■ **SELECTION**
------------------------

Hey there and welcome!


----------



## Wildhoney (Oct 18, 2011)

Hello and welcome to the forum


----------



## seismicB (Oct 19, 2011)

Arent we lucky to share our lives with such incredible animals! 7 babies - I envy you! LOL. I've heard it said that we don't find cats, THEY find US! And that certainly seems to ring true with your experience. You must have a big heart for taking in all those kitties, and I hope they bring you a lot of joy and happiness. 

(I would love to take in more too, but the sensible side of me says '2 is enough!')


----------



## bluemilk (Oct 3, 2005)

Welcome to CatForum,Michelle!

1...2...3...turn it up...BIG WHEELS KEEP ON TURNIN'...


----------



## MicheleKC87 (Oct 15, 2011)

seismicB said:


> Arent we lucky to share our lives with such incredible animals! 7 babies - I envy you! LOL. I've heard it said that we don't find cats, THEY find US! And that certainly seems to ring true with your experience. You must have a big heart for taking in all those kitties, and I hope they bring you a lot of joy and happiness.
> 
> (I would love to take in more too, but the sensible side of me says '2 is enough!')


Thank you!! They definitely have brought me joy and happiness! I couldn't live without them.


----------



## MicheleKC87 (Oct 15, 2011)

bluemilk said:


> Welcome to CatForum,Michelle!
> 
> 1...2...3...turn it up...BIG WHEELS KEEP ON TURNIN'...


Thanks! LOL!!


----------



## love.my.cats (Jan 29, 2009)

Hi & Welcome.


----------



## Polybob13 (Oct 22, 2011)

Beautiful kitties!! I'm new as well and will be posting a pic of my babies soon enough. I'm hoping to find anyone with a rare baby like my rollie. He is a polydactyl with a short tail.


----------



## CatNoodles (Oct 21, 2011)

Hello and welcome. I am new to this forum as well. That is certainly a very large family of cats you have. Do you feel you have reached your limit with this amount of animals, or would you take more?
It's good for unfortunate and/or homeless kitties (or other animals) to be given a chance in a loving home, so long as they are able to be properly cared and provided for. Good luck to you and your animal family.


----------



## berrysmom (Oct 25, 2011)

what a beautiful family of animals you have!


----------

------------------------

■ **LISTED RECORDS**
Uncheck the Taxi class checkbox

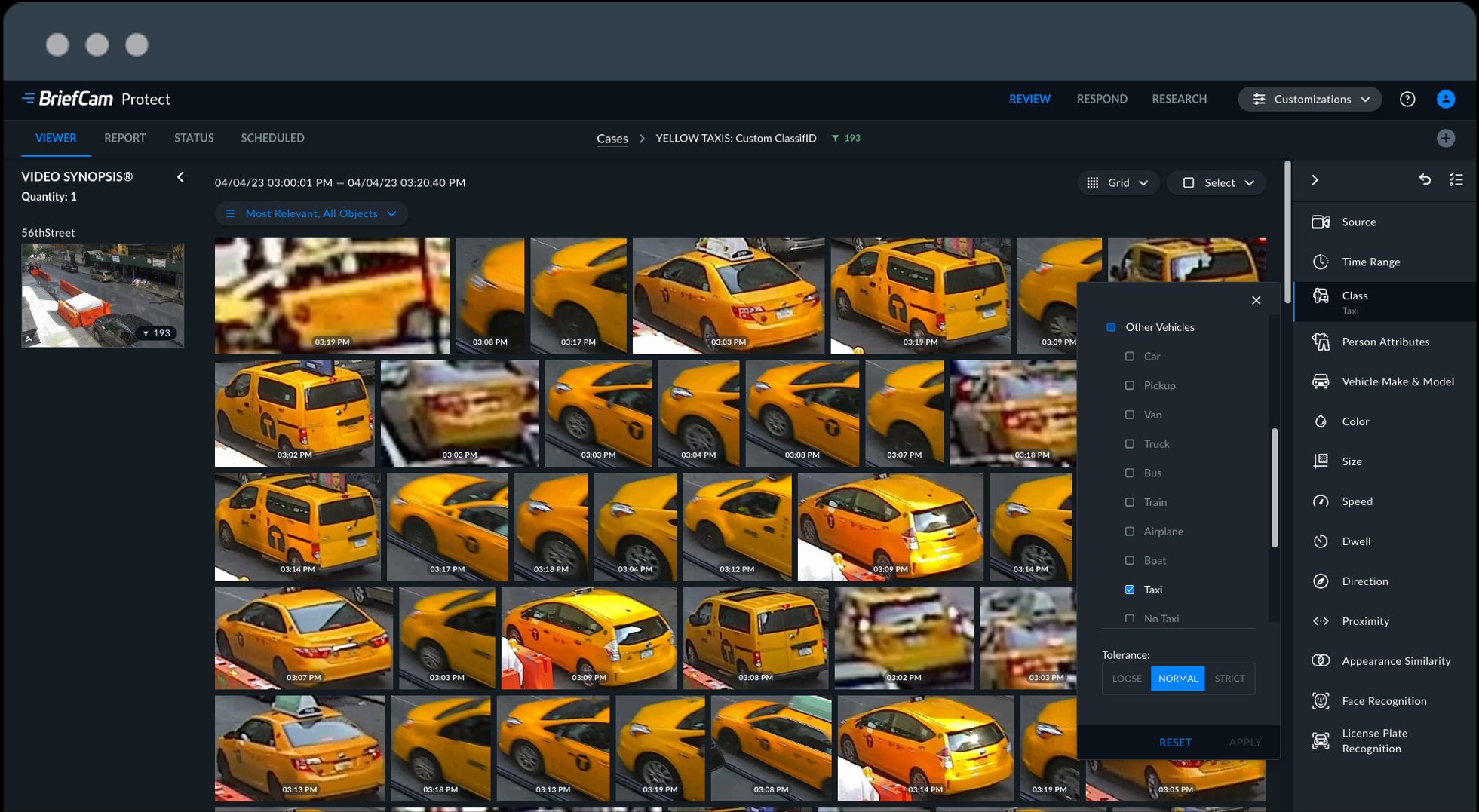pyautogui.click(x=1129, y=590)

------------------------

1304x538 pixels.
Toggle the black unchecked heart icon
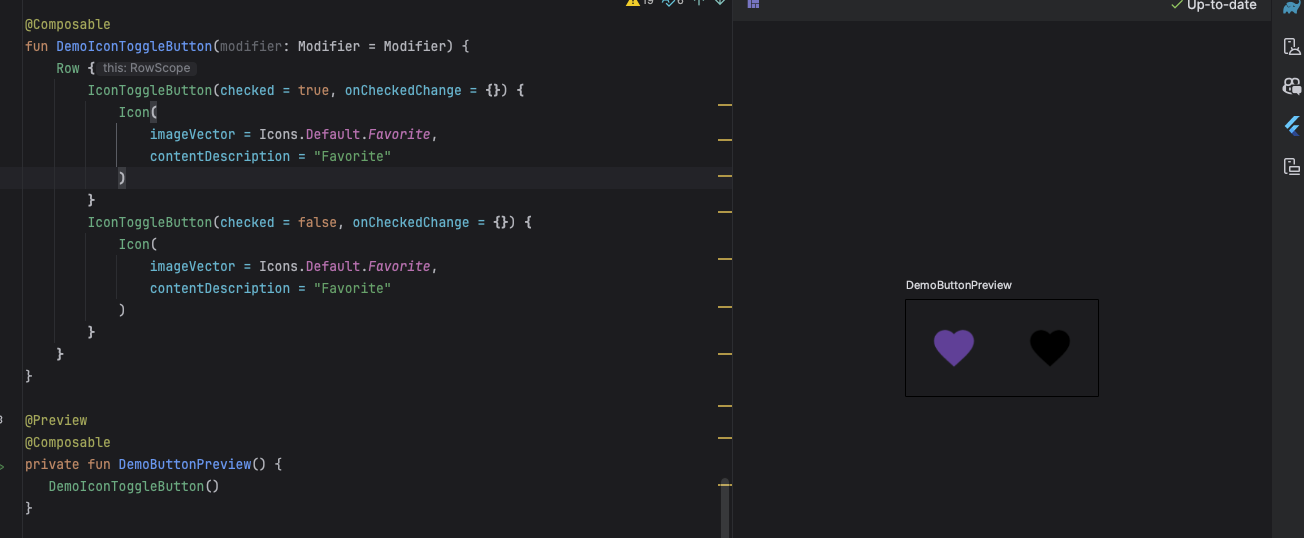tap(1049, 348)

------------------------

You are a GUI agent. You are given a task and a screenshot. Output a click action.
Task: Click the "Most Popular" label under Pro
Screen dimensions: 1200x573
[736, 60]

------------------------

■ **REQUIRED TASK 1**
According to the forum thread, what two traits does Polybob13 give for the rare cat?
■ **REQUIRED TASK 2**
Retype the forum thread between "## Polybob13 (Oct" and "a short tail.", inclusive.

■ **EXERCISE ANSWER 1**
He is a polydactyl with a short tail.

■ **EXERCISE ANSWER 2**
## Polybob13 (Oct 22, 2011)

Beautiful kitties!! I'm new as well and will be posting a pic of my babies soon enough. I'm hoping to find anyone with a rare baby like my rollie. He is a polydactyl with a short tail.